Netflix original film ‘Cuties’ criticized for sexual portrayal of young girls

Posted September. 24, 2020 07:42,   

Updated September. 24, 2020 07:42

한국어

A petition titled “Cancel Netflix Subscription” was launched on the global petition platform change.org website in mid-Sep. As many as 658,000 people signed the petition as of Wednesday. There are tens and thousands of posts on Instagram and Twitter with the hashtags, “#CancelNetflix” and “#BoycottNetflix.” Some people even posted screenshots of their Netflix subscription cancellations.

This social media campaign to boycott Netflix began following the release of Netflix original movie “Cuties” on Sept. 9. Directed by French-Senegalese film director Maïmouna Doucouré, the film depicts how 11-year-old Amy from a conservative Muslim family rebels against her oppressive religion and culture after participating in a dance competition with her school friends.

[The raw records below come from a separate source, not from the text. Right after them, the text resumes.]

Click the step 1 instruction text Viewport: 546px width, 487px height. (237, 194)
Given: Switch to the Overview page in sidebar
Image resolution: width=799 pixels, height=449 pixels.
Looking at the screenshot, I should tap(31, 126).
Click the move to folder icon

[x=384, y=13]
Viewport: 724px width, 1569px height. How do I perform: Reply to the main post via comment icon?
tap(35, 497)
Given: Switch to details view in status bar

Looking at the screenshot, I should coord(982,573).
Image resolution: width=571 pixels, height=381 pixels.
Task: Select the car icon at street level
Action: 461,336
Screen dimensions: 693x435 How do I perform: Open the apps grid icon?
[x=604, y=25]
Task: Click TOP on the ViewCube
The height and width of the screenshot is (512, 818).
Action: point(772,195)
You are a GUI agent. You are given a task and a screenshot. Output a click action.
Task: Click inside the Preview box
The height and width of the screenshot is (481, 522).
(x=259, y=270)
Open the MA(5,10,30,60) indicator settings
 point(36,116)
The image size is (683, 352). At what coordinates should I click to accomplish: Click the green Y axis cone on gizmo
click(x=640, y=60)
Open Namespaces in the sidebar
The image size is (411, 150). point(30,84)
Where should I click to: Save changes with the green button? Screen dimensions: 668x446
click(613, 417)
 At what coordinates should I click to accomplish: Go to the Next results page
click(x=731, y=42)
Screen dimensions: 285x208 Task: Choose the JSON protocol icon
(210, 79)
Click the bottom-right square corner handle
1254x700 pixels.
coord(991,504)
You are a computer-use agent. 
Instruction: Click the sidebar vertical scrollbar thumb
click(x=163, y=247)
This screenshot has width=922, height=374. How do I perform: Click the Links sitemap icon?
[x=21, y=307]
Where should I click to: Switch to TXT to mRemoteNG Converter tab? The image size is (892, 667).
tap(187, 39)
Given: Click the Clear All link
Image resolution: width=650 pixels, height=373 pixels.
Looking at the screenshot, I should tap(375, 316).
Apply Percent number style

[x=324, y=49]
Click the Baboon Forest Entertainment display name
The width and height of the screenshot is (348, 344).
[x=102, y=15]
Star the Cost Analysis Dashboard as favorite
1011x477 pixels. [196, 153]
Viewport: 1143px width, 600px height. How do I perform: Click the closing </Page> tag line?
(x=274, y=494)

The film, which won the director the Jury Award for Directing (World Cinema Dramatic) at the 2020 Sundance Film Festival early this year, has found itself at the center of controversy that it sexualized children by showing pre-teen girls dancing sexually.

The most controversial scene in the film is when Mignonnes, a dance team formed by Amy and her friends, twerks on the ground in crop tops and hot pants. The girls stick their tongues out and bite their fingers when the camera closes up on Amy’s buttocks, stomach, and thighs. Some people called the streaming giant “pedoflix” for satisfying the desires of pedophiles.

Those who are critical of Cuties say they understand the message of the film but there are problems in the way it expresses it.

“There is clearly a problem with the director’s view on girls and the camera angle that looks at girls’ bodies from the eyes of an adult,” said movie critic Choi Jae-hoon. “Celine Sciamma’s Tomboy frequently shows the naked body of a teenage girl who wants to be a boy but it never sexually objectifies her body.”

Jeong Yeon-soo, 26, who majored in film directing, pointed out that if the director wanted to capture the femininity from the eyes of 11-year-old girls, such direction would have not been possible, adding she could feel the gaze of a male adult from the close-up of girls’ pelvis and buttocks.

Netflix and the director Doucouré defended the film, saying it points out the reality, where young girls uncritically imitate the image of femininity created on the social media. In an interview with Netflix, Doucouré said she wanted to know how young girls were “constructing their own femininity in today’s society and how they were doing with their self-image at a time when social media is so important.” She added that young girls feel that the more a woman is sexualized on social media, the more she is successful and it is dangerous. Netflix also said in a statement that “Cuties is a social commentary against the sexualization of young children.”